### [Do this]
Pick up the passage on technology as a force for change, printed below ahead of the entries, and continue it from its last sentence.

Obviously there’s an upside and a downside here. Social media – as the Government has seen – is a force for good or not depending upon the user. And we have seen how difficult it is to control.
There’s one more dilemma inherent in improvement on-line communication. We’re connected 24 hours a day but we not connected face-to-face. What difference will this make? I have heard it said that people prefer to get information from other people. Is that true in this age of connectedness or are we happy with information from a machine that is representing a person?

Technology force for change #2: big data

Watson[1] is an artificial intelligence computer system developed by IBM and capable of answering questions posed in natural language. In February 2011 Watson competed in the quiz show Jeopardy against two human Jeopardy champions – and won. Watson had access to 200 million pages of structured and unstructured content amounting to four terabytes of disk storage (including the full text of Wikipedia) but was not connected to the Internet during the game. The press had a field day but in one sense it’s not that surprising. A fast computer has access to a lot of data. Computers are faster than people – game over!! But that’s not the point: answering a question requires interpretation, the answers require some analysis and assessment on the basis of probability. There’s something required here other than speed.
Watson is able to do something that is a major current focus for the software industry. That something is called big data analytics. Even in technology terms it’s relatively new. This is my second major technology force for change. One of the most inappropriate software terms that has come into vogue over the last decade is “business intelligence”. Those of who have experienced “BI” will know it’s anything but intelligent. It’s a fancy name for reporting. Let’s call it “descriptive analytics”. We can use the word “analytics” because there is some analysis going on. But it’s descriptive – no more than that – because it works on what is known, it works on historical data.
There is, nonetheless, some change going on here. Because there are instruments everywhere recording what is going on, what is in the past may be as recent as a millisecond ago.  That in itself is a challenge. So descriptive analytics will tell me the results of all the horse races at Doncaster over the last 10 years. It’ll present me with facts or fact-based interpretations and inferences. That analysis still relies on me to decide whether to bet on the 2:30 tomorrow.

### [Supplied information]
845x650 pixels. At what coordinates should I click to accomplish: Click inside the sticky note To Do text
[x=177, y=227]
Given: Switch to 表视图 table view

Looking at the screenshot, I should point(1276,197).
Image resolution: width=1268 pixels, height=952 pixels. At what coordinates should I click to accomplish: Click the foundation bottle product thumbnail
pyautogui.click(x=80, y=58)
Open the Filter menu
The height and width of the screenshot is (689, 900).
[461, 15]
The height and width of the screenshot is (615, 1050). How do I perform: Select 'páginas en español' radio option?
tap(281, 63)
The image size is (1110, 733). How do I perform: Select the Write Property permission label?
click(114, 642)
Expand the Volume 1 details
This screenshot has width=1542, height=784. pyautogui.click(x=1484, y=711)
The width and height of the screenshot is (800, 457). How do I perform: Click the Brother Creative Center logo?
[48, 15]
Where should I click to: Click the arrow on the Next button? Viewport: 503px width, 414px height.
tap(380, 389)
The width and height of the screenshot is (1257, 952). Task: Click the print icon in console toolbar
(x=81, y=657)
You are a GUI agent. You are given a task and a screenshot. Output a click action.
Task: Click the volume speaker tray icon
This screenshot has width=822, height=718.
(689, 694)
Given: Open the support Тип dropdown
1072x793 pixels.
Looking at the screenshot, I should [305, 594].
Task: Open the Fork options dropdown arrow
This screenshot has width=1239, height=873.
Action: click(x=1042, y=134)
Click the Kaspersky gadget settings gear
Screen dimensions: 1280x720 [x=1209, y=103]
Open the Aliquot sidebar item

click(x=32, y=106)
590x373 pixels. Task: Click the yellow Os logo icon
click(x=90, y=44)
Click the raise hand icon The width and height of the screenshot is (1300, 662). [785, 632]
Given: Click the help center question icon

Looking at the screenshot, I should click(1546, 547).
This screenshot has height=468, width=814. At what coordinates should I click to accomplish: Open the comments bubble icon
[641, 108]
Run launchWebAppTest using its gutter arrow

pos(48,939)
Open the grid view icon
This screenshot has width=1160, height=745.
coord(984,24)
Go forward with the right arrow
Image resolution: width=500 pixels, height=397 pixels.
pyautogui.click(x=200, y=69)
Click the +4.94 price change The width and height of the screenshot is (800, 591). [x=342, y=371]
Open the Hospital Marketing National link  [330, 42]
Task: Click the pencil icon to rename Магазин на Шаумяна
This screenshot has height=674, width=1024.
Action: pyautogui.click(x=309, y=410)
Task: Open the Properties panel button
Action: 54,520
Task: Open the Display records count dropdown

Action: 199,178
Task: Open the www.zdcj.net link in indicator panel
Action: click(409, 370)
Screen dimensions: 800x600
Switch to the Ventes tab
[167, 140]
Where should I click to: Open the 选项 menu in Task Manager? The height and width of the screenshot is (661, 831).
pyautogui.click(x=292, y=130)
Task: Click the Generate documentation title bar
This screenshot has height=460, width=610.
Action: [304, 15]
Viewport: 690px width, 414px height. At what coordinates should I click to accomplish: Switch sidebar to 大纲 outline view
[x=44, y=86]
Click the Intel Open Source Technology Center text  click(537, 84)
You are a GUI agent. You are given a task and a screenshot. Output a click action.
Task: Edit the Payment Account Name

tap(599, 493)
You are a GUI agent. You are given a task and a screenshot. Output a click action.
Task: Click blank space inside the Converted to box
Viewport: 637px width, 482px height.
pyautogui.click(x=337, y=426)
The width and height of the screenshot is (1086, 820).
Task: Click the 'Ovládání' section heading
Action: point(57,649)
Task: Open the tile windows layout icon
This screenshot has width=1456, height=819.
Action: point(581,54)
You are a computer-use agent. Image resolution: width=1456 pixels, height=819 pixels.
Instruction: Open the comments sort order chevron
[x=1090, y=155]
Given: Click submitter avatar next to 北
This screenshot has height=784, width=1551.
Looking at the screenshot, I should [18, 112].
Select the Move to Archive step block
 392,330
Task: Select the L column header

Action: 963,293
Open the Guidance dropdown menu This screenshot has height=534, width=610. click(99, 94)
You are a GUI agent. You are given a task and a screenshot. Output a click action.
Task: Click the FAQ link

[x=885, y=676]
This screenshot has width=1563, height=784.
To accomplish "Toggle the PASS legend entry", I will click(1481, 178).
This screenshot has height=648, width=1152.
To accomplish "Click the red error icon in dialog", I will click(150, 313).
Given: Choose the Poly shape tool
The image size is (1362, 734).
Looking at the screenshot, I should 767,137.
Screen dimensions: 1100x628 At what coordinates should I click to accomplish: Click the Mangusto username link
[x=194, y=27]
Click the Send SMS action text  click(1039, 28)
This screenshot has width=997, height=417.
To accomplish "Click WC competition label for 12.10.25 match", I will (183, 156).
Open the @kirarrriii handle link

### [Output for this task]
Predictive analytics is the major development that might help reduce the need for a human agent. In predictive analytics, the objective is to use advanced mathematical techniques on that past data to understand the underlying relationship between data inputs, outputs and outcomes. IBM used predictive analytics during Wimbledon 2012 with its SlamTracker technology.
The problem with predictive analytics[2] is that it does not work well when a decision maker is faced with thousands or millions of options. Nor does it work well when a decision is needed just seconds after the data inputs are received. This is where prescriptive analytics comes into play. This third category of analytics, prescriptive analytics, uses mathematical optimisation to take into account a multitude of data inputs and constraints related to an objective. The formulae sift through potentially millions of possible decisions to prescribe the actions that will maximise the user’s objectives.
There are four things about – or characteristics of – prescriptive analytics that we need to remember. These are the four Vs: volume (that is the size of the database in terabytes, petabytes, or whatever), velocity (that is how fast the data arrives), variety (that is, what sort of data you have – structured data, unstructured text, voice, or video), and veracity (the degree to which data is accurate and can be trusted). These four things have important implications for the impact of prescriptive analytics on what we do and how we do it.

Knowledge management and big data

We might, at this point, make a small detour into knowledge management. When we talk about vast quantities of information we are often seduced into thinking that we are talking about knowledge management or KM. KM was in vogue perhaps 20 years ago, knowledge systems were touted, investments were made and, well, not a lot eventuated. Much was attempted but KM is essentially a human activity, it should not be confused with Big Data. In principle with big data analytics we can retrieve all relevant information and we can process it all. But ultimately, and certainly for sensitive decisions, big data analytics will not draw a conclusion; it can only present probabilities.
With KM I like to think of three rules[3]. First, I know more than I can say. Second, I can say more than I can write down. Finally, knowledge cannot be conscripted. It is in the third of these rules that the essential difference between KM and big data analytics lies: in principle I can conscript information from a massive database – no latter how massive. I cannot do that with a human mind.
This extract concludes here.